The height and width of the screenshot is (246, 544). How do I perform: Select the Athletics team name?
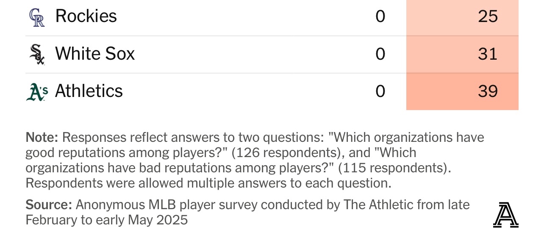point(89,91)
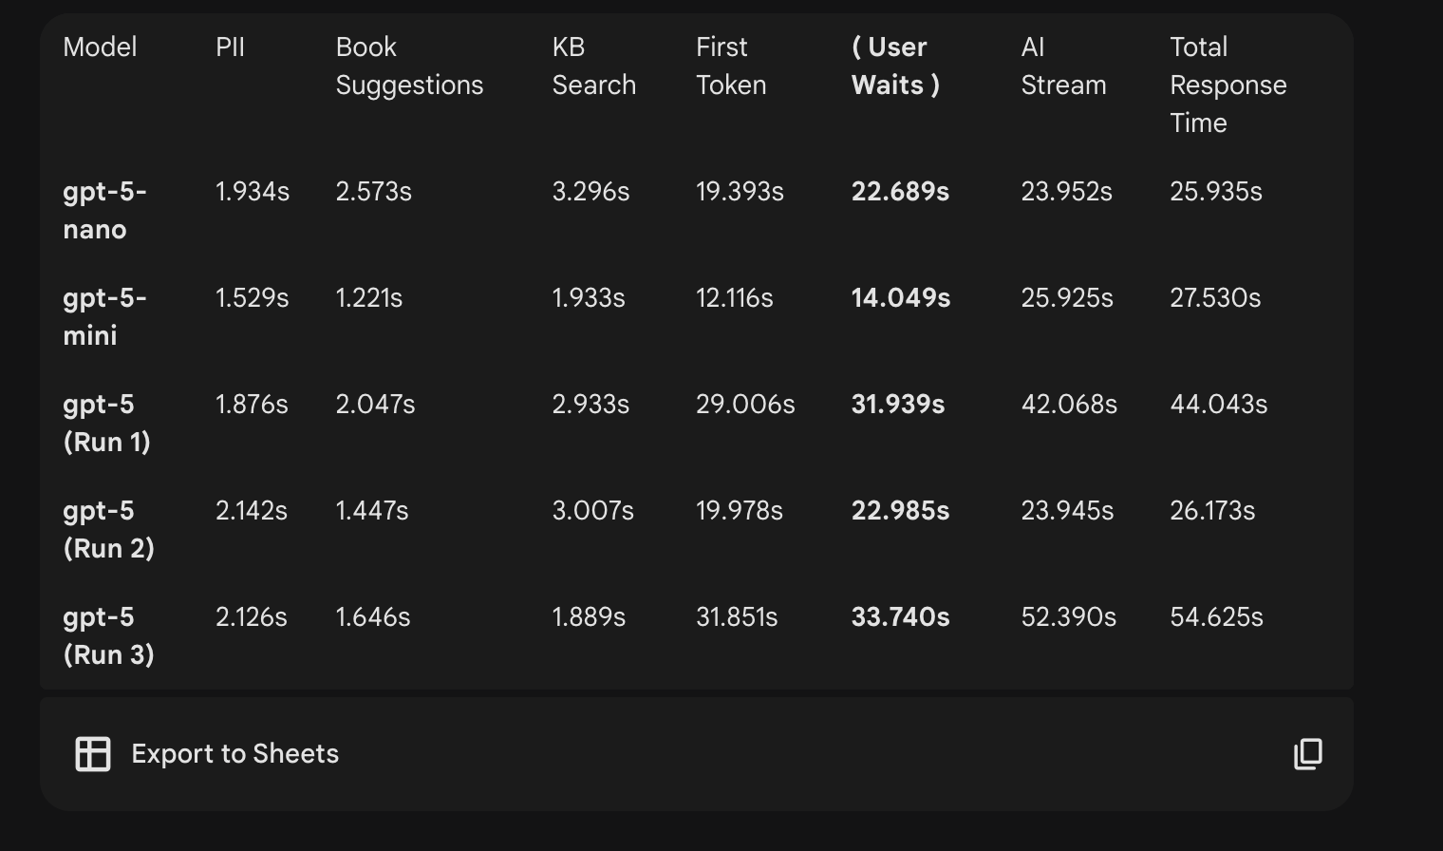Click the Model column header
Screen dimensions: 1443x851
(100, 47)
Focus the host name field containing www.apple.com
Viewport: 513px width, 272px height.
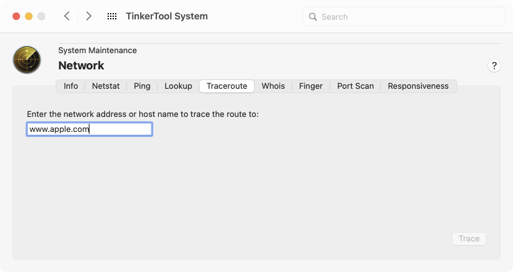click(x=89, y=129)
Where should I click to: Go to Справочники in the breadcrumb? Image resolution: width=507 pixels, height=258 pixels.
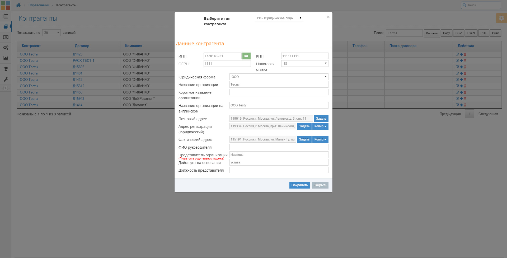pos(39,5)
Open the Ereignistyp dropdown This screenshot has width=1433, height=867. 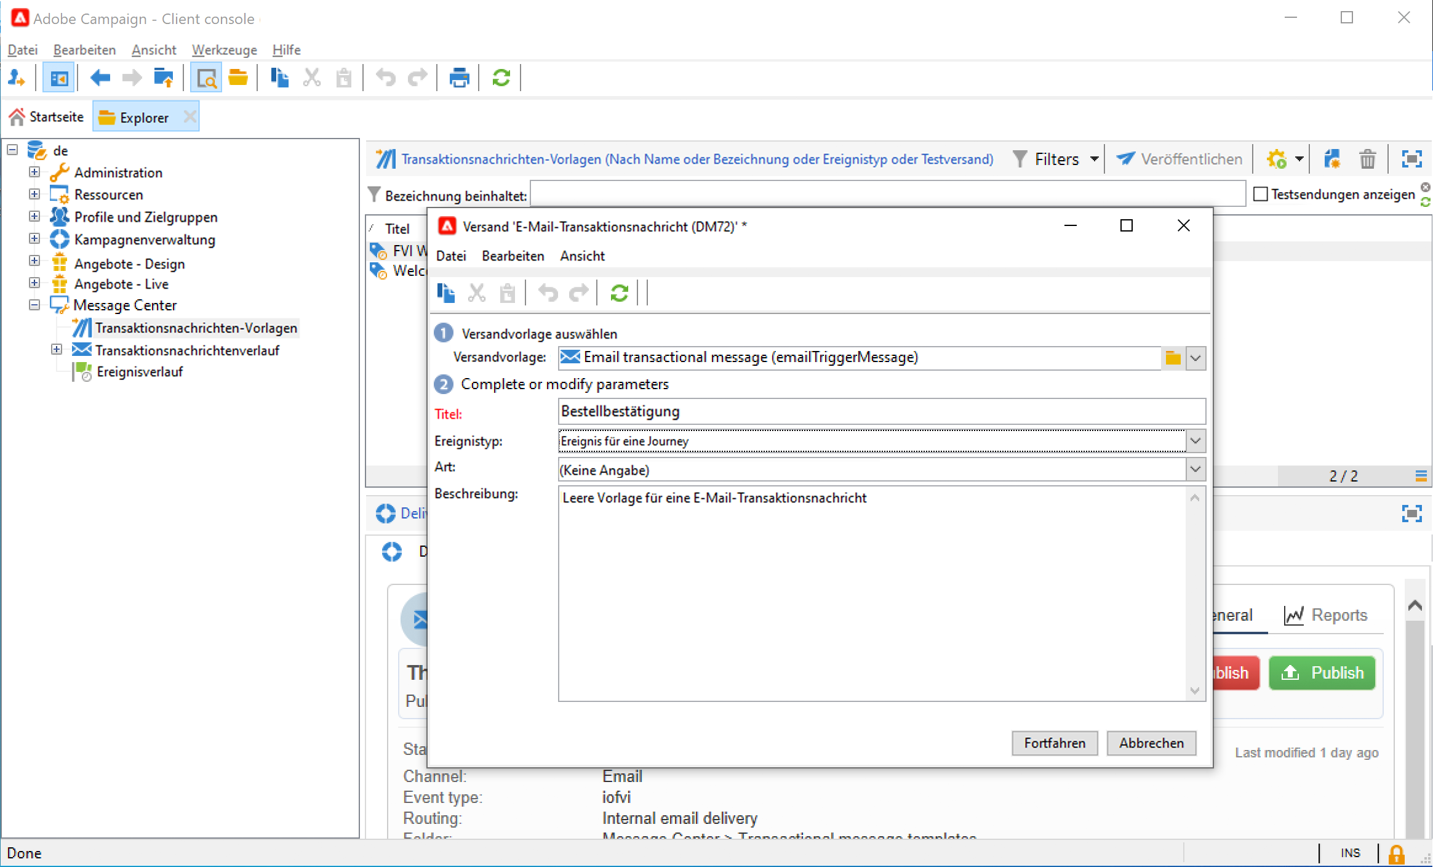pyautogui.click(x=1195, y=441)
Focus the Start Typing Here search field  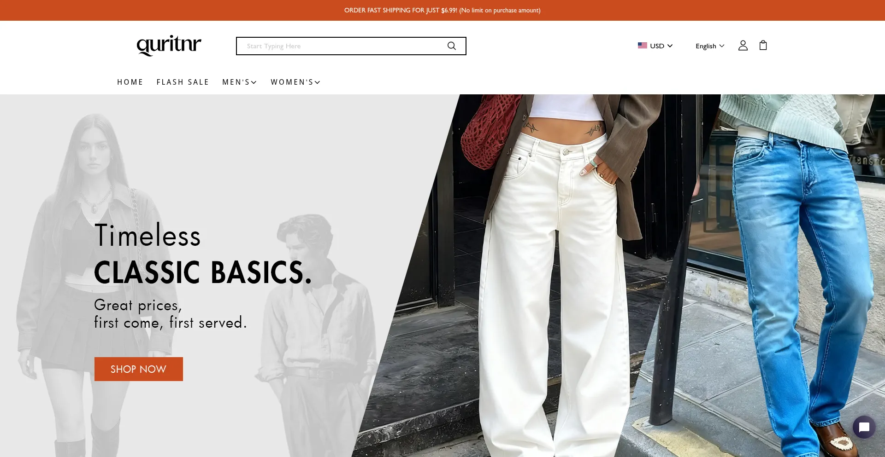341,46
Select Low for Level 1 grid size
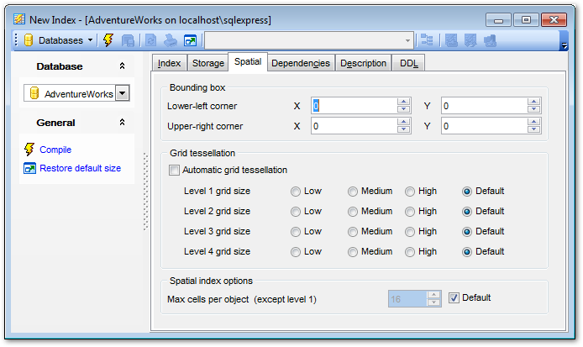The image size is (583, 347). [x=296, y=191]
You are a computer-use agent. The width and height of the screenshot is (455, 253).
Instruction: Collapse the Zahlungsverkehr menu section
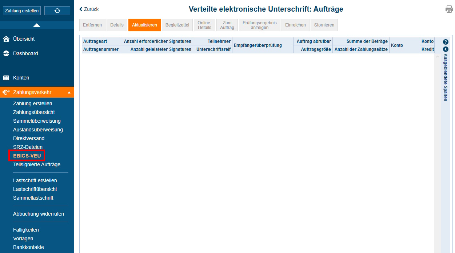tap(69, 92)
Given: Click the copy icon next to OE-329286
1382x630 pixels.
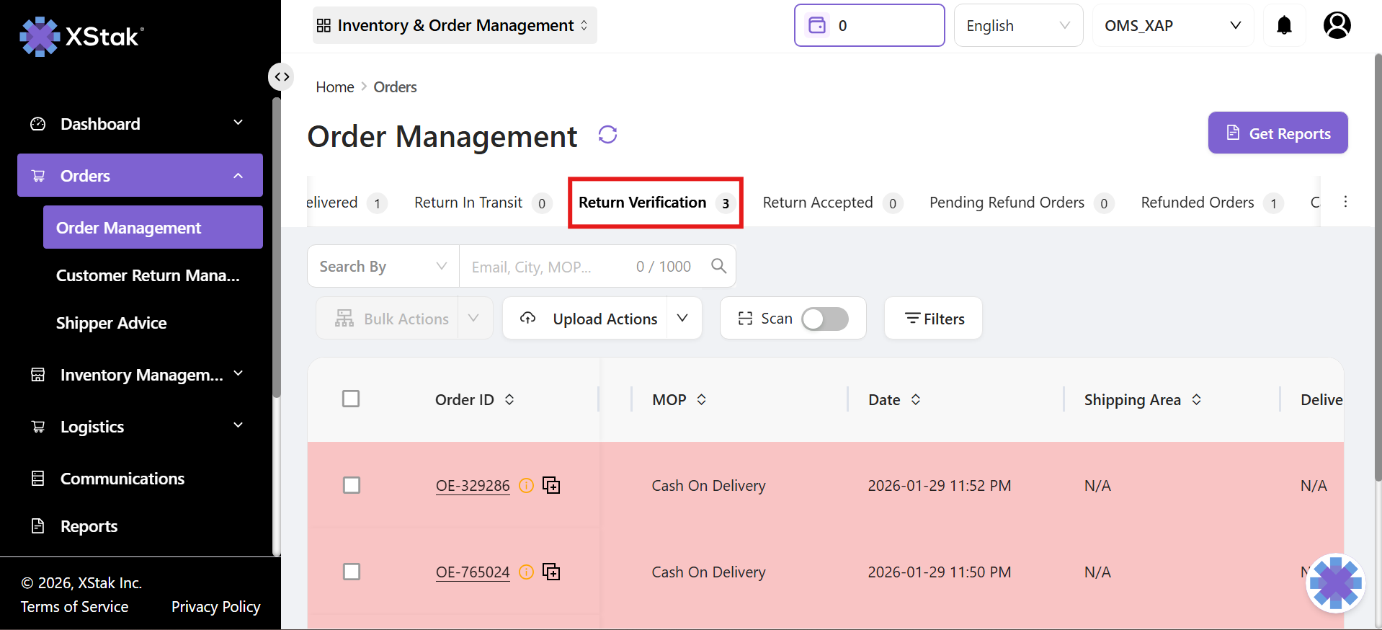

#### [AIM OF THE TASK]
Could you express the items as a numbered list, from the line containing "Select Low for Level 1 grid size" through the end of the items, omitting blank lines and any pictures?

#### [COMPLETE RESPONSE]
1. Select Low for Level 1 grid size
2. The image size is (583, 347). [x=296, y=191]
3. You are a computer-use agent. The width and height of the screenshot is (455, 253).
4. Instruction: Collapse the Zahlungsverkehr menu section
5. tap(69, 92)
6. Given: Click the copy icon next to OE-329286
7. 1382x630 pixels.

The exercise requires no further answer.